EXERCISE TEXT:
● ● ● ●
Take wives and become the fathers of sons and daughters, and take wives for your sons and give your daughters to husbands, that they may bear sons and daughters; and multiply there and do not decrease.
And seek the welfare of the city where I have sent you into exile, and pray to the Lord on its behalf; for in its welfare you will have welfare.'...
"For thus says the Lord, 'When seventy years have been completed for Babylon, I will visit you and fulfill My good word to you, to bring you back to this place.
'For I know the plans that I have for you,' declares the Lord, 'plans for welfare and not for calamity to give you a future and a hope.
Then you will call upon Me and come and pray to Me, and I will listen to you. And you will seek Me and find Me, when you search for Me with all your heart.
And I will be found by you,' declares the Lord, '
and I will restore your fortunes and will gather you from all the nations and from all the places where I have driven you,' declares the Lord,
'and I will bring you back to the place from where I sent you into exile.'"
Jeremiah 29:4-7, 10-14

Wednesday, December 21, 2005

Hold On....Nicole Nordeman

"It will find you at the bottom of a bottle. I will find you at the needle's end. It will find you when you beg, steal, and borrow. It will follow you into a stranger's bed.

"It will find you when they serve you with the papers. It will find you when the locks are changed again. It will find you when you've called in all your favors. It will reach you on the bridge's highest ledge.
● ● ● ●
EXTRACTED RECORDS:
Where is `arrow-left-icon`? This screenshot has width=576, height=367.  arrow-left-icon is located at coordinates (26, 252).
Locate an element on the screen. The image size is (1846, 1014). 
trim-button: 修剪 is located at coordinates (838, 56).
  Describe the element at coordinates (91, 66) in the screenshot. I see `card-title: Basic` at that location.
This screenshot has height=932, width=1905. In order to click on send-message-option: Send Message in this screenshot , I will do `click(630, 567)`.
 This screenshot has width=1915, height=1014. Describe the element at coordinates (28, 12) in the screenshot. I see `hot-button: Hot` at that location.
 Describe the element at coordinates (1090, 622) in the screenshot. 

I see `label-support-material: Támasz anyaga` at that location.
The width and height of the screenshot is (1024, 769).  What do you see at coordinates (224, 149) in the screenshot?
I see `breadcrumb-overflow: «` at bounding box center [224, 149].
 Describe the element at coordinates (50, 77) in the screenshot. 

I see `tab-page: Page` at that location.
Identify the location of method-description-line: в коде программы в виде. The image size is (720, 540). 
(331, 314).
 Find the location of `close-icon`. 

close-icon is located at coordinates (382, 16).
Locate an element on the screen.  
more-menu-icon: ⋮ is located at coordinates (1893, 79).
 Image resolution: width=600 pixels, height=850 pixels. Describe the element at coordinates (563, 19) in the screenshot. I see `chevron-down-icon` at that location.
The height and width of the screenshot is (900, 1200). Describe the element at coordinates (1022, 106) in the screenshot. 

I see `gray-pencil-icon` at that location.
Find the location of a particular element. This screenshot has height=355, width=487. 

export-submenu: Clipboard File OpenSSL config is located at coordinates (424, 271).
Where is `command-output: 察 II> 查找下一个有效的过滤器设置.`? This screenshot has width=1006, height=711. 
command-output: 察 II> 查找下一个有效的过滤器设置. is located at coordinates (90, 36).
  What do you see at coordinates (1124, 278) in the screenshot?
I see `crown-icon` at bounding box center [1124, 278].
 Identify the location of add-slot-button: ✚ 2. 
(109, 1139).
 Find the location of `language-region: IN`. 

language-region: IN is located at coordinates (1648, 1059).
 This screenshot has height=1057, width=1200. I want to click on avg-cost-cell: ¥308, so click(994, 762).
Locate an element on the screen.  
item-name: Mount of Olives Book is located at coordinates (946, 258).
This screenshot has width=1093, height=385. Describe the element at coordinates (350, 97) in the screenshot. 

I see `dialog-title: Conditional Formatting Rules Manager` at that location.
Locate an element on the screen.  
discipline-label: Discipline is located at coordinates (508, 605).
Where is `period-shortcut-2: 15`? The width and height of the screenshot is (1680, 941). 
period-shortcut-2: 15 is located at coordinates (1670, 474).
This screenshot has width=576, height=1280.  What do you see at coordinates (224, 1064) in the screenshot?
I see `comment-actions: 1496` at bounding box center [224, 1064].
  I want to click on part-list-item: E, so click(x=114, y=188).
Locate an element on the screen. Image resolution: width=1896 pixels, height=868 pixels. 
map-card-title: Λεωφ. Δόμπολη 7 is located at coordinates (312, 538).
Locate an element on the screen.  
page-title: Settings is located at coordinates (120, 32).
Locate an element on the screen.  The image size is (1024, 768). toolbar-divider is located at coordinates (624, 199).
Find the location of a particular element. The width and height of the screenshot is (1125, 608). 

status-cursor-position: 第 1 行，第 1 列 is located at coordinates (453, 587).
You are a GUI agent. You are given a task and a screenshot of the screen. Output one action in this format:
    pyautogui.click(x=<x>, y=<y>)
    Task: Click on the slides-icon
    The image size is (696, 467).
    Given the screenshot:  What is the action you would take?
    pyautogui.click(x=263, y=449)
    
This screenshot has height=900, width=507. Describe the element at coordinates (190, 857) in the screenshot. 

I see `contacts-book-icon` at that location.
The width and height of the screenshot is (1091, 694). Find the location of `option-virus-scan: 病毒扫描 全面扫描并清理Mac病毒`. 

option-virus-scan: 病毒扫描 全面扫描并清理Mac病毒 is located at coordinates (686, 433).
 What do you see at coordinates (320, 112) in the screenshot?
● ● ● ●
TASK LIST:
1. In the Jeremiah and lyrics text, what must be completed for Babylon before the Lord will visit the exiles?
2. Repeat the Jeremiah and lyrics text from "Wednesday, December 21, 2005" to "a stranger's bed.".
3. Pick up the Jeremiah and lyrics text after its final sentence and keep writing.

RESULTS IN ORDER:
1. Seventy years.

2.
Wednesday, December 21, 2005

Hold On....Nicole Nordeman

"It will find you at the bottom of a bottle. I will find you at the needle's end. It will find you when you beg, steal, and borrow. It will follow you into a stranger's bed.

3.
"So, baby, don't look down; it's a long way. The sun will come around for a new day. So, hold on; love will find you. Hold on; He's right behind you now. Just turn around, and love will find you.

"It will find you when the doctor's head is shaking. It will find you in a boardroom, mostly dead. It will crawl into the foxhole where you're praying. It will curl up in your halfway empty bed.

"So, baby, don't believe that it's over. Baby, you can't see 'round the corner. So, hold on; love will find you. Hold on; He's right behind you now. Just turn around, and love will find you.

"To hang between two thieves in the the darkness, love must believe you are worth it. You're worth it. So, hold on; love will find you. Hold on; He's right behind you now. Just turn around; He's right behind you now. Just turn around; Love will find you."

Command whatever You will...

"On your exceedingly great mercy rests all my hope. Give what you command, and then command whatever you will. You order us to practice continence. A certain writer tells us, I knew that no one can be continent except by God's gift, and that it is already a mark of wisdom to recognize whose gift this is.57 By continence the scattered elements of the self are collected and brought back into the unity from which we have slid away into dispersion; for anyone who loves something else along with you, but does not love it for your sake, loves you less. O Love, ever burning, never extinguished, O Charity, my God, set me on fire! You command continence: give what you command, and then command whatever you will."

-St. Augustine X:40
57: Wis 8:21

Monday, December 12, 2005

Belong....Chris Rice

"Fading memories ignored, I crawl across the forest floor.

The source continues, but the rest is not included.